Below are several records. Retype exactly those lines running from the one with "Given: Click the red swatch beside DENİZ" through the one with "1140x550 pixels. At", end lines included, and no others.

Dataset extract
-=-=-=-=-

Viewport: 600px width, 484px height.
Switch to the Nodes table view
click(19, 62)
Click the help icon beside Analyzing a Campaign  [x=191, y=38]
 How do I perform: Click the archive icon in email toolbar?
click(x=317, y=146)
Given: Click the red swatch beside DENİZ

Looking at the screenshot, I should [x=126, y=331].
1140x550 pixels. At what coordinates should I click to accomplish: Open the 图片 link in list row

-=-=-=-=-

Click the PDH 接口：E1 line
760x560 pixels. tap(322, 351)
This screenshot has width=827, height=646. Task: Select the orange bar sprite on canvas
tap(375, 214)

-=-=-=-=-

Reply to the exercise
Given: Click the red swatch beside DENİZ

Looking at the screenshot, I should [x=126, y=331].
1140x550 pixels. At what coordinates should I click to accomplish: Open the 图片 link in list row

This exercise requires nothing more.